Drizzle: the most influential software project you’ve (probably) never heard of
Posted on Tue 10 May 2022 in blog • 7 min read
Drizzle was an open-source project1 that, for all intents and purposes, died in 2016. Its project web site is now defunct, and the most recent snapshot from the Wayback Machine is that of September 2, 2016. In July of that year, Stewart Smith (one of the project’s core team) announced on the project mailing list that neither he nor any other core team members had time to dedicate to Drizzle anymore.
Prior to that, the project had been mostly dormant since 20122, having been founded in 2008. So it was properly “active” for just 4 years, and then in limbo for 4 more before finally wrapping up. Chances are, you’ve probably never run a Drizzle database server in production, and quite possibly never spun one up for any purpose either.
And yet, if you’re an open source software developer, you’re probably using something, every single day, that came out of Drizzle. And that something isn’t even software.
Drizzle’s history, a very brief summary
Drizzle started as an attempt to refactor MySQL, and was originally driven by Brian Aker, together with a small team of engineers at Sun (which had then-recently acquired MySQL), in the first half of 2008. A skunk works project that flew under the radar — to put it charitably — at Sun, Drizzle was publicly announced at O’Reilly OSCON of that year. There are a couple of videos floating around from that event (from the keynotes, and from a booth presentation) that are both… well, go and see for yourself. The aforementioned Stewart Smith did a very entertaining talk at linux.conf.au some five years later that covers those events, which you can watch from the official Linux Australia mirror, or from a YouTube upload.
There’s also an interesting old blog post from MySQL co-founder Monty Widenius, written in late July of 2008, which outlines the state of affairs at the time.
Of course, in 2010 Oracle acquired Sun (and with it, the MySQL database) — and Oracle was presumably less than keen on having an in-house fork of the database technology it had just acquired. Thus, the Drizzle engineers found a new home at Rackspace, with the goal of getting Drizzle to a production-ready release. That sort of happened, and the Drizzle package even got into Debian, but after the Drizzle 7.1 release in 2012, adoption did not exactly skyrocket. Development on Drizzle stagnated and eventually petered out. The 7.2 release branch never made it out of the alpha stage.
Today, to the best of my knowledge, you can’t install a Drizzle package on any contemporary operating system. There is no official Drizzle container image on Docker Hub, no DBaaS offering based on Drizzle, nothing.
But Drizzle left a very important legacy.

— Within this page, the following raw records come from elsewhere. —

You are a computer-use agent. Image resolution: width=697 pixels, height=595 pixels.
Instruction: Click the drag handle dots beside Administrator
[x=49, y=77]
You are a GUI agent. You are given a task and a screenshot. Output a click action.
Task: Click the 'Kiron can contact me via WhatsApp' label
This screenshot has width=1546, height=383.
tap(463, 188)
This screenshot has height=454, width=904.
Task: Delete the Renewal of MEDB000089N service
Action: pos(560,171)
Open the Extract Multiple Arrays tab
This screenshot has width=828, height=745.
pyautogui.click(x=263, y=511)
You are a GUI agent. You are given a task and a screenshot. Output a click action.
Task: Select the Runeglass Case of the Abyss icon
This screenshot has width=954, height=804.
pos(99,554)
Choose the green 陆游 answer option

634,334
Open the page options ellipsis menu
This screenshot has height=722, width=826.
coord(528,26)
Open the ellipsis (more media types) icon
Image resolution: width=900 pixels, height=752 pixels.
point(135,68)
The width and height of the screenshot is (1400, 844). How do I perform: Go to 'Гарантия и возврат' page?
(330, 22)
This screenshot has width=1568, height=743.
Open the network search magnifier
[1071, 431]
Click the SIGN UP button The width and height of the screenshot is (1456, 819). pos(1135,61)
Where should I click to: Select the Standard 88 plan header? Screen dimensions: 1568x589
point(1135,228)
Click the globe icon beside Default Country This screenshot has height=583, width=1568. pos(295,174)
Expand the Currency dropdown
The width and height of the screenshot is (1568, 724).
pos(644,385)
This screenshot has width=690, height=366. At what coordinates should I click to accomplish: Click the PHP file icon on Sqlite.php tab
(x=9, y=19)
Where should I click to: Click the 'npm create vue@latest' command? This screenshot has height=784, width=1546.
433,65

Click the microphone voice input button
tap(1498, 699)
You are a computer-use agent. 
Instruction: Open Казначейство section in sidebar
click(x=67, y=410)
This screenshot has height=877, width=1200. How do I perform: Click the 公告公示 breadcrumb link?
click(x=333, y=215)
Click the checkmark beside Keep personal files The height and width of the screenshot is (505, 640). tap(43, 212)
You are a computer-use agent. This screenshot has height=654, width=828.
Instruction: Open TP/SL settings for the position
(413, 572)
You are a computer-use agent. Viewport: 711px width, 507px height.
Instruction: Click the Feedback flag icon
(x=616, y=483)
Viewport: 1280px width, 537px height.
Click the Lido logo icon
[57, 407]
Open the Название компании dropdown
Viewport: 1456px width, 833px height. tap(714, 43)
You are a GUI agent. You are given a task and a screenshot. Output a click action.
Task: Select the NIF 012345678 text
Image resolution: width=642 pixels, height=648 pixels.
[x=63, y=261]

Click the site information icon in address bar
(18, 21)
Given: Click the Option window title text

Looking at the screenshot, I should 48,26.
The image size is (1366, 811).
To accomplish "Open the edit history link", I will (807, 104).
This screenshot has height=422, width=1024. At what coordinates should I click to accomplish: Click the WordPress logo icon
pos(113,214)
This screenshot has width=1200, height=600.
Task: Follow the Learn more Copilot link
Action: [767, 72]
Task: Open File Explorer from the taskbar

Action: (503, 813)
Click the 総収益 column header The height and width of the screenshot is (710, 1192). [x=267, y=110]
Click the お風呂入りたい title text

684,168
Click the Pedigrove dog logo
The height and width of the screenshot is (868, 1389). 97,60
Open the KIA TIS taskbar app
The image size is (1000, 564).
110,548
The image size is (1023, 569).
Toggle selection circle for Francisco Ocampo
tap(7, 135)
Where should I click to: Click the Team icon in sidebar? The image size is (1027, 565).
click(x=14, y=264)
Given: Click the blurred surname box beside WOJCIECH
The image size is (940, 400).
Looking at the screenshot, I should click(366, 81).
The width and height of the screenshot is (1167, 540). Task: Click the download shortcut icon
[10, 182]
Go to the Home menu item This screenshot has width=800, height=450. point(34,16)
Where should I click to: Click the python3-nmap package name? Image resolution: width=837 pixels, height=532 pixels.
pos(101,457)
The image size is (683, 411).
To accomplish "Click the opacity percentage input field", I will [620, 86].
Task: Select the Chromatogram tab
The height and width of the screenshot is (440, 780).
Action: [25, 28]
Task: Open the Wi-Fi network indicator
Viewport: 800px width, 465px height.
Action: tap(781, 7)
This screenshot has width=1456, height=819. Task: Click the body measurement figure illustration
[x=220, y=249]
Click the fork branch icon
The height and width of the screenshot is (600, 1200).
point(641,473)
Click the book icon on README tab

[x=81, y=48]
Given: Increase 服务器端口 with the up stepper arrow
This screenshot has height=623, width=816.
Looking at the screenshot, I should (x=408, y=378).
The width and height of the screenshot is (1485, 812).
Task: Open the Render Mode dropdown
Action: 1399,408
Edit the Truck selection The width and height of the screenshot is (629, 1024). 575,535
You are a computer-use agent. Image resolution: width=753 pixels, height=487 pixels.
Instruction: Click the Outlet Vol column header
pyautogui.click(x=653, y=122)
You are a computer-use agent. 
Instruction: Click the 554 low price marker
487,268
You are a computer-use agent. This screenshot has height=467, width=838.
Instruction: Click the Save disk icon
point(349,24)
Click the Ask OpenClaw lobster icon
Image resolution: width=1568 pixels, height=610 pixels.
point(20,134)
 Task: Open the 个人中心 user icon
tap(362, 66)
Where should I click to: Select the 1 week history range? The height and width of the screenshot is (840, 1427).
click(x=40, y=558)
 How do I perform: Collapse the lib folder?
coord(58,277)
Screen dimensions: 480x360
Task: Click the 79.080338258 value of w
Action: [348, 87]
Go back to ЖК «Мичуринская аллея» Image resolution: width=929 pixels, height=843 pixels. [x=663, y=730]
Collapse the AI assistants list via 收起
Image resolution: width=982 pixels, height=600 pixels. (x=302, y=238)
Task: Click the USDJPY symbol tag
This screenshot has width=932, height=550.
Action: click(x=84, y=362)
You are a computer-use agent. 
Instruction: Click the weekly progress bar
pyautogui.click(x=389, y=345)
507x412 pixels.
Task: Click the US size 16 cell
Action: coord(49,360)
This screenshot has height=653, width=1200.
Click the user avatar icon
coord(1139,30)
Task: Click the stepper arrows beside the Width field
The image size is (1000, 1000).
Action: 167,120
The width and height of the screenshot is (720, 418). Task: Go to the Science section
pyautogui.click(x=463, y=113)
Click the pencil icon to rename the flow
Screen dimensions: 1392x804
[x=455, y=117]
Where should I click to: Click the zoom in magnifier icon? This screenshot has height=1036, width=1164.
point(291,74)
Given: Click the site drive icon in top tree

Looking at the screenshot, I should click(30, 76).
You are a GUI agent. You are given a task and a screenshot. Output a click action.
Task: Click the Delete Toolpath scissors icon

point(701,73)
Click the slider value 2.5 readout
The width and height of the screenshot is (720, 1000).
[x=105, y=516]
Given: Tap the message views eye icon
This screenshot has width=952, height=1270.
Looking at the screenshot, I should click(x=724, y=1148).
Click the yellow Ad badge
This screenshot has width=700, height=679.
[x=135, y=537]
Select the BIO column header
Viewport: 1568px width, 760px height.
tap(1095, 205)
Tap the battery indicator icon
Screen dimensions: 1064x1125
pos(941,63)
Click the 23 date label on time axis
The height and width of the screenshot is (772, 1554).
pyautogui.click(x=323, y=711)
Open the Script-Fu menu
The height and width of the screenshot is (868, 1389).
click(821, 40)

What did Drizzle do differently?
In 2008, it was already common for open source software to live in public version-controlled repositories. But far from all of them used Git, like the vast majority do today: some used CVS or Subversion, some used Mercurial, and the Launchpad platform (which Drizzle lived on) used Bazaar.
But most of them did have one thing in common, which is how changes landed in the tree. You had a small group of “core committers”, who had write access to the “official” code repository. They could (and would) push changes to the codebase on their own volition and authority. In smaller projects, the core committers “group” might be just one person. If someone outside the core committers group wanted to make a contribution, they had to convince a core committer to merge it.
Sometimes (though quite rarely at the time), projects had some form of scripted unit testing — typically implemented with the then-popular Hudson server, which was subsequently forked to become Jenkins. But such unit tests would be seen as merely advisory: breaking unit tests didn’t necessarily mean that a patch couldn’t land, specifically if the patch originated with a core committer. Unit tests would also not necessarily run automatically when a patch was submitted, they might instead run only if specifically kicked off by a core committer.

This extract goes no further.